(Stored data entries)
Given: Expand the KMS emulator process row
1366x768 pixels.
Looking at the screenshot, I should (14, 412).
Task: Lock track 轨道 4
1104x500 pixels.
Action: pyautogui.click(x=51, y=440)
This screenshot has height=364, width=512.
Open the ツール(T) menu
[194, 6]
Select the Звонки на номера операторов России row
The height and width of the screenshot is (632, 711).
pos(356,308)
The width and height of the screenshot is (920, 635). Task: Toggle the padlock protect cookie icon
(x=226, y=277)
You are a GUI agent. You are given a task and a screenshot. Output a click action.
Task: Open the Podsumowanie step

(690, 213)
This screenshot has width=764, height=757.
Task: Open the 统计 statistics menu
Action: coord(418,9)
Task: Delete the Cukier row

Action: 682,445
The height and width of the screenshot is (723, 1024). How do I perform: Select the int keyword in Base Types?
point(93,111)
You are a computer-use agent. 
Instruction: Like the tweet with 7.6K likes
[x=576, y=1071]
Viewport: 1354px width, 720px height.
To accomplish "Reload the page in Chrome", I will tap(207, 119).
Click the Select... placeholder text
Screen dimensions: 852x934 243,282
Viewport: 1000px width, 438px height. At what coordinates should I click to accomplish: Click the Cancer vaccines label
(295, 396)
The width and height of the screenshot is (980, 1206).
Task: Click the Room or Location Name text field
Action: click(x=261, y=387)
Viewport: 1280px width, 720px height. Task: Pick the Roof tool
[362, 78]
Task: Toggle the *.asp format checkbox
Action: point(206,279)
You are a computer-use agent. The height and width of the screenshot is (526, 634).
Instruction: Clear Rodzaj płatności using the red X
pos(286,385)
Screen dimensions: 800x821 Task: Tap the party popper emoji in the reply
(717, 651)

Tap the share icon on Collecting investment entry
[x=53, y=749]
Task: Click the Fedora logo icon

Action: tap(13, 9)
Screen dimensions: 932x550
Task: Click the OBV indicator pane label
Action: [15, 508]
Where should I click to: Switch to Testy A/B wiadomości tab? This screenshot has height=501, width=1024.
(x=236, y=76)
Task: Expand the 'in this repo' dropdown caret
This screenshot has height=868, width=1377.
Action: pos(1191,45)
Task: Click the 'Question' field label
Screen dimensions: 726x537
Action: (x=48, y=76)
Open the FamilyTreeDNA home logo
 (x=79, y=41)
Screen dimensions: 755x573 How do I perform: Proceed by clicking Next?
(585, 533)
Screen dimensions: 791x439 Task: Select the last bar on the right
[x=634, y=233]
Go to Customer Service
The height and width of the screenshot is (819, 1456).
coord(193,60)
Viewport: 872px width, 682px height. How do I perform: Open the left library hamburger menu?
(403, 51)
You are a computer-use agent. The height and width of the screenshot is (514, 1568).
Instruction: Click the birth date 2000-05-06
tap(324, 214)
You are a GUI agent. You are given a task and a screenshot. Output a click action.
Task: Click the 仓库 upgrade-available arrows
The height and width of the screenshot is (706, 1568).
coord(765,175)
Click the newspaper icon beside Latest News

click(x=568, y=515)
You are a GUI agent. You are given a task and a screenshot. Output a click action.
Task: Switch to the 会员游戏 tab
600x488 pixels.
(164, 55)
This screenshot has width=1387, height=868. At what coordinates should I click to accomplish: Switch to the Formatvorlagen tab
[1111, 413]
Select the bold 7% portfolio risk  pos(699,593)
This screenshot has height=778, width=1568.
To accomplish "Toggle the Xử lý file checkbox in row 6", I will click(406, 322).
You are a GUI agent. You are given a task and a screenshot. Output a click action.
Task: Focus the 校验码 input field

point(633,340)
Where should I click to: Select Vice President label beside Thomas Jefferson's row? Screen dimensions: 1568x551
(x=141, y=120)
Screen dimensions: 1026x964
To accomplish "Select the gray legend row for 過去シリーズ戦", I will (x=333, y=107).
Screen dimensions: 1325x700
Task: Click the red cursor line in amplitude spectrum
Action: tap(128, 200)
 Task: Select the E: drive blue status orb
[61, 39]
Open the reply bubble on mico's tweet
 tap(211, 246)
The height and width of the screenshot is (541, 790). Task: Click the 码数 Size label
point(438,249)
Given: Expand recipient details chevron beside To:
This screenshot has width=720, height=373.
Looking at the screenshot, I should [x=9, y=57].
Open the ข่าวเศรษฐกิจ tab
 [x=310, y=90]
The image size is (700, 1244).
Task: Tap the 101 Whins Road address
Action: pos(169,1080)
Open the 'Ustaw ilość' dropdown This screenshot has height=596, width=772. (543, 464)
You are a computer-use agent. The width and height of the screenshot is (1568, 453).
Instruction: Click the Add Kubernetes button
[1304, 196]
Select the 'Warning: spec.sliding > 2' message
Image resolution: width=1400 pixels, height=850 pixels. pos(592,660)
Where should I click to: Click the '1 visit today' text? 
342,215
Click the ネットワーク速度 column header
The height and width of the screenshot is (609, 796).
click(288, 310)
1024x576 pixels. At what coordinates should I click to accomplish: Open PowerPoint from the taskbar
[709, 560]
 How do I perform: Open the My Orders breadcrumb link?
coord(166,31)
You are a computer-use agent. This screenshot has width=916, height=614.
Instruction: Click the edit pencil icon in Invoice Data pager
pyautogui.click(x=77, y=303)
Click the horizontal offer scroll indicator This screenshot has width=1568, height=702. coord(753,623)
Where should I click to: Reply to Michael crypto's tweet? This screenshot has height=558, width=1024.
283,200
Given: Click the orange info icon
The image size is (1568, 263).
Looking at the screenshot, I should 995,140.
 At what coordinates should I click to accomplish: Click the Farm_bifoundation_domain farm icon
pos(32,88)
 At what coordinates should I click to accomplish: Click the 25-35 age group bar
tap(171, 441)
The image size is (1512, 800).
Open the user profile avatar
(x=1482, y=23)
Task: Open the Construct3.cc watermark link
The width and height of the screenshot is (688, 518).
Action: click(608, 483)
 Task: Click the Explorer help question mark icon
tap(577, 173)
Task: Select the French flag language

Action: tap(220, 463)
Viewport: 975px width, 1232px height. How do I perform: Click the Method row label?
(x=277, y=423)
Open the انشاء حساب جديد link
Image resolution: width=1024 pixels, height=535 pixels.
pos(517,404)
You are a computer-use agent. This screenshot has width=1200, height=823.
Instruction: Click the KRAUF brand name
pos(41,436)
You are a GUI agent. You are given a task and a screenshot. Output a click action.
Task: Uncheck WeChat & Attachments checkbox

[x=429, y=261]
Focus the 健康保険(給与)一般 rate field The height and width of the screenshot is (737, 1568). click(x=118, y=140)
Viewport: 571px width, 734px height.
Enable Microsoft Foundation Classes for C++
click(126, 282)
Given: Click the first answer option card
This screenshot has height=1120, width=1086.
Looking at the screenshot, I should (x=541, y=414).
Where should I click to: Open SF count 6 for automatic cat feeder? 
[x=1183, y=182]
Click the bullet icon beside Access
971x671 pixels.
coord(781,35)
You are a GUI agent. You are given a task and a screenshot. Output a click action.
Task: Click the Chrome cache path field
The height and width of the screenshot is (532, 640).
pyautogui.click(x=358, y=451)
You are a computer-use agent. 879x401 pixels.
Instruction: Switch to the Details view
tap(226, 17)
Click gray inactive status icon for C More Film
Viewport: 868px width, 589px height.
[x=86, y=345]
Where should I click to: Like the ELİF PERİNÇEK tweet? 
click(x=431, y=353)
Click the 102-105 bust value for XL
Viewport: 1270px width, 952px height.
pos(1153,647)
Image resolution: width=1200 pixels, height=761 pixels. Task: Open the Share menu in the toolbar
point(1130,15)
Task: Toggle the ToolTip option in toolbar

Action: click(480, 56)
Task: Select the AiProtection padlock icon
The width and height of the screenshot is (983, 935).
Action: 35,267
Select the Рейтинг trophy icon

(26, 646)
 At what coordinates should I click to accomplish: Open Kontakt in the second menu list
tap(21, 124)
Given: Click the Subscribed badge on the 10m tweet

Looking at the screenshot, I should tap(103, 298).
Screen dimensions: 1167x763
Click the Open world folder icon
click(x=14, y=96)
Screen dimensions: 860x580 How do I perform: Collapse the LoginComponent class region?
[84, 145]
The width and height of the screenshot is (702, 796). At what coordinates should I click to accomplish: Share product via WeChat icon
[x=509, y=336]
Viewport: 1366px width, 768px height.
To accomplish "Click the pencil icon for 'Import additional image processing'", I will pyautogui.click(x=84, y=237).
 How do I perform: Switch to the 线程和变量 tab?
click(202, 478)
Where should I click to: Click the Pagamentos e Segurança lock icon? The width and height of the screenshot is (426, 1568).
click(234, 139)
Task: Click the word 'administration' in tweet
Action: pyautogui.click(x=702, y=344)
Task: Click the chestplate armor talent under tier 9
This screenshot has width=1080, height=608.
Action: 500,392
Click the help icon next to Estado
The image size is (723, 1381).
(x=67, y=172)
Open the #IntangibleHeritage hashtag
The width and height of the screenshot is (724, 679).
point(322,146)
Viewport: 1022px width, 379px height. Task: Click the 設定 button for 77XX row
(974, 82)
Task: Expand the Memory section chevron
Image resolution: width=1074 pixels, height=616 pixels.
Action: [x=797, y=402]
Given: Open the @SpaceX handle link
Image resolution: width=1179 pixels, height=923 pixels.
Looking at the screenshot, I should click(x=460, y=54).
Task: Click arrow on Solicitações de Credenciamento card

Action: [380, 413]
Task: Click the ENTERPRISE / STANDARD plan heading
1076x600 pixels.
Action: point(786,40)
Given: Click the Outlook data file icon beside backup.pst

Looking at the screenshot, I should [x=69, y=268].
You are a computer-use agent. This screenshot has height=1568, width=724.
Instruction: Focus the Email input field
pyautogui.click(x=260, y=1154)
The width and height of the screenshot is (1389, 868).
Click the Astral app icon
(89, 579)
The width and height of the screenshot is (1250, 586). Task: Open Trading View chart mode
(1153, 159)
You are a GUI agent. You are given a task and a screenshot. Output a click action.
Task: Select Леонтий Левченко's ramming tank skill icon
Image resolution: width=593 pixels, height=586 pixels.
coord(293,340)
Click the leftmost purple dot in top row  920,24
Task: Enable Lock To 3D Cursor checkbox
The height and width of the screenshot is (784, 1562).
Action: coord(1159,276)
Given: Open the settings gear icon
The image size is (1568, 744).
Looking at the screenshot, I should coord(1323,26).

* **EXERCISE INSTRUCTIONS**: Your answer should consist of copies of the lines above that include the string "dropdown".

* **WRITTEN SOLUTION**:
Task: Expand the 'in this repo' dropdown caret
Open the 'Ustaw ilość' dropdown This screenshot has height=596, width=772. (543, 464)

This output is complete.